Il mio cuore batteva ad una velocità fuori dal normale.

In quell'esatto instante, Caleb lasciò la mia mano per afferrare il telefono che aveva preso a squillare insistentemente.

"Cazzo, è Bret" annunciò, passandosi una mano tra i capelli.
"Rispondi, potrebbe essere importante. Io me la caverò, non preoccuparti" lo rassicurai.
"D'accordo, torno alla macchina. Fa attenzione" tentennò qualche secondo, ma alla fine accettò la chiamata e si allontanò da me, fin fuori il bar.

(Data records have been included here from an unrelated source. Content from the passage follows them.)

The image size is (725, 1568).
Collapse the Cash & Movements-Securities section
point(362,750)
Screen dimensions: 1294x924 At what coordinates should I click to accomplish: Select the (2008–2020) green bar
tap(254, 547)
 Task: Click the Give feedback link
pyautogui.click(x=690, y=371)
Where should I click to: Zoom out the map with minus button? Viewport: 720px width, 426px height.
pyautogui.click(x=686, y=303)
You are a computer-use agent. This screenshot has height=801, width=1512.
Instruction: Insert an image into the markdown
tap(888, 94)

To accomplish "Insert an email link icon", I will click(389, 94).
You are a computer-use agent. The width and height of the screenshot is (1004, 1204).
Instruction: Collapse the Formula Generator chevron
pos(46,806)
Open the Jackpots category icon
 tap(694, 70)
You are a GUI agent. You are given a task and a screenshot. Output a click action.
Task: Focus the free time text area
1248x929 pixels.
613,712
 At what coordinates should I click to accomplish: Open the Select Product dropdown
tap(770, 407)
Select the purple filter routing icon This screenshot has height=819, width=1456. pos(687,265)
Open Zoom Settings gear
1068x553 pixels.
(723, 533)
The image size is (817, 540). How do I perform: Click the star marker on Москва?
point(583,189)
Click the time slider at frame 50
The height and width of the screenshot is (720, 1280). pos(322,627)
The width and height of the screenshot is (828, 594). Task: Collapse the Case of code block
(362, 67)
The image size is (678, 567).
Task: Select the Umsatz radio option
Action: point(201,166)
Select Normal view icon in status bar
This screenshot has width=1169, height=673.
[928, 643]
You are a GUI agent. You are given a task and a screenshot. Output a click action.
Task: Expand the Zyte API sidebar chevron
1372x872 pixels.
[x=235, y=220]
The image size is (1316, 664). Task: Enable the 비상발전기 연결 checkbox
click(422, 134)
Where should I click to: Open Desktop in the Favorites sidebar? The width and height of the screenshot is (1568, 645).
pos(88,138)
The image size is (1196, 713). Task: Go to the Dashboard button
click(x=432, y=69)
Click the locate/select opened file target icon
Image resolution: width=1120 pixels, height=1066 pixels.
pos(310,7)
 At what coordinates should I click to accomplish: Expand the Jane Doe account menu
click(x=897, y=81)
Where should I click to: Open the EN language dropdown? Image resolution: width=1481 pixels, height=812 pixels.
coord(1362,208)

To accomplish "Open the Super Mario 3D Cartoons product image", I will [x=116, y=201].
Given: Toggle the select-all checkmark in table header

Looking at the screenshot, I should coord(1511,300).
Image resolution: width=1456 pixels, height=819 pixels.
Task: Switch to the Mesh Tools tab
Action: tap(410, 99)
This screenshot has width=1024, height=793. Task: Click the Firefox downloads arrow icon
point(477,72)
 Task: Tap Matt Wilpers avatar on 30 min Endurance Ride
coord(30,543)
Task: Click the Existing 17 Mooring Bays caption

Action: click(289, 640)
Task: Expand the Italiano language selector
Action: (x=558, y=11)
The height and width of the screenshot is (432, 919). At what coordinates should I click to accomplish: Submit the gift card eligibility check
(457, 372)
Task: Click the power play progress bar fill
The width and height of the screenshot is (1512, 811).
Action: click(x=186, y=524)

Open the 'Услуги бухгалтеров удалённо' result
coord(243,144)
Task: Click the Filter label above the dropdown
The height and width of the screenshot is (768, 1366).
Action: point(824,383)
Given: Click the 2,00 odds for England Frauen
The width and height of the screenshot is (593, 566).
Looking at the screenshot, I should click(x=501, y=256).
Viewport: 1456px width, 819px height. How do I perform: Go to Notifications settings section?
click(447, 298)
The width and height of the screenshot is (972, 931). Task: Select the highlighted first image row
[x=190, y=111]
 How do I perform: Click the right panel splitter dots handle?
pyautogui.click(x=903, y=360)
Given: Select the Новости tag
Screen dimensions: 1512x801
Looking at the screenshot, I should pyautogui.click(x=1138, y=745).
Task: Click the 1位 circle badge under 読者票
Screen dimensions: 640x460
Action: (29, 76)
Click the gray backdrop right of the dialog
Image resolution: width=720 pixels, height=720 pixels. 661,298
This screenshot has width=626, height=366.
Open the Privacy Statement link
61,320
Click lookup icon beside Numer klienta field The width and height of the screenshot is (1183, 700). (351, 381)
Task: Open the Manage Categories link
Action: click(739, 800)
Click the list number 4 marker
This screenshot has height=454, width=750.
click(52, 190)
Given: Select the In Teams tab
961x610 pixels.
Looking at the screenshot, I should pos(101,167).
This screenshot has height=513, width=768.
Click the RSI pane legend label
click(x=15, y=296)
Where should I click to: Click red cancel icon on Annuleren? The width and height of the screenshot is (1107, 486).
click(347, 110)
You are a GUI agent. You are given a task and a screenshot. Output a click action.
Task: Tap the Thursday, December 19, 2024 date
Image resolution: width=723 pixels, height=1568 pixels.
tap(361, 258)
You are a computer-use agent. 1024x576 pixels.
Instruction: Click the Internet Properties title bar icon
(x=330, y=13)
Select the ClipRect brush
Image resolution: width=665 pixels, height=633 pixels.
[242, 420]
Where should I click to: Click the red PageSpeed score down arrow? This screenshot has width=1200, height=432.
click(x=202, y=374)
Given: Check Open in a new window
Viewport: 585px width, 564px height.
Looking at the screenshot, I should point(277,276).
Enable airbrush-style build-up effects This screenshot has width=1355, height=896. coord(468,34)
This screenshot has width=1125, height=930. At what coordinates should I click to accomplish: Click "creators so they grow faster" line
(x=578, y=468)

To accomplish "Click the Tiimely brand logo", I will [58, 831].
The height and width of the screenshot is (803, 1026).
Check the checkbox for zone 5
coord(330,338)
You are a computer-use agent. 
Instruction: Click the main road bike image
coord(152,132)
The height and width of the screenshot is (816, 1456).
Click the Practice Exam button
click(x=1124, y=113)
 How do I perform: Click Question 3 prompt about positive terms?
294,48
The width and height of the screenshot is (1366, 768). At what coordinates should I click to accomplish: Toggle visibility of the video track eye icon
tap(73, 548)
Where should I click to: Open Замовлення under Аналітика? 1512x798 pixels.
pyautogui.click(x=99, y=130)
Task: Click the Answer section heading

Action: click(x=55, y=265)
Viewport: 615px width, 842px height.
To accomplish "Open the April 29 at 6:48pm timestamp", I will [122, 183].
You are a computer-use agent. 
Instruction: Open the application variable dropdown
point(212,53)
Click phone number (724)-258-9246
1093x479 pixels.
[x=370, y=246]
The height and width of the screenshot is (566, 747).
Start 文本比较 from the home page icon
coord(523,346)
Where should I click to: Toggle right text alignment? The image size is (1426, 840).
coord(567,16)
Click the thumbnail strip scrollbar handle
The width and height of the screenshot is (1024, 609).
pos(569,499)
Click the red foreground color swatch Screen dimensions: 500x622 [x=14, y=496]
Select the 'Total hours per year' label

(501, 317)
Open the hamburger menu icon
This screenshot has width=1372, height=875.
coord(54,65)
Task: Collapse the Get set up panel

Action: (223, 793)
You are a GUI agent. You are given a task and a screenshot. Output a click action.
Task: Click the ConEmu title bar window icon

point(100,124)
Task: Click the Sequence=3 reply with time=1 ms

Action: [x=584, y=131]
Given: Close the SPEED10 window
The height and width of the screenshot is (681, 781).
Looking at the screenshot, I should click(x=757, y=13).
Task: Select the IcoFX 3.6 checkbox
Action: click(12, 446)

Senza le dita di Caleb intrecciate con le mie, mi sentivo certamente più insicura, ma potevo farcela.
Dovevo mostrarmi forte. In fondo forse, come usava dire il ragazzo che amavo, forte lo ero davvero.

"Kylie" Mi voltai di scatto, trovando alle mie spalle un paio di occhi familiari intenti a fissarmi.
Deglutii faticosamente e con estrema calma presi posto difronte a lui. Era seduto ad un piccolo tavolo accostato alla vetrina del bar.

Luogo strategico per la privacy, pensai con sarcasmo.
Come sempre, aveva rigorosamente indosso giacca e cravatta.
Il mio sguardo cercava appiglio in ogni dove tranne che nei suoi occhi.
Non ci riusciva.

"Non so proprio da dove iniziare a dire il vero" non riposi, lasciai che continuasse il suo discorso.
"Non mi scuserò con te, non ti ricorderò quanto mi dispiaccia per tutto, perché so che sarebbe inutile adesso. Voglio però almeno farti capire che nonostante la mia vita sia stata una bugia, il mio affetto per te non lo è mai stato" scossi la testa, delusa e amareggiata. Come poteva dire una cosa simile?

"Non ci sono parole per descrivere quello che mi hai fatto. Se avessi davvero tenuto a me non ti saresti comportato in questo modo" sembrò accusare il colpo.
"Guarda a che punto sei arrivato per quei dannati soldi" sputai con disprezzo.
"Non è solo una questione di denaro!"
Sul mio viso si formò una smorfia di disgusto.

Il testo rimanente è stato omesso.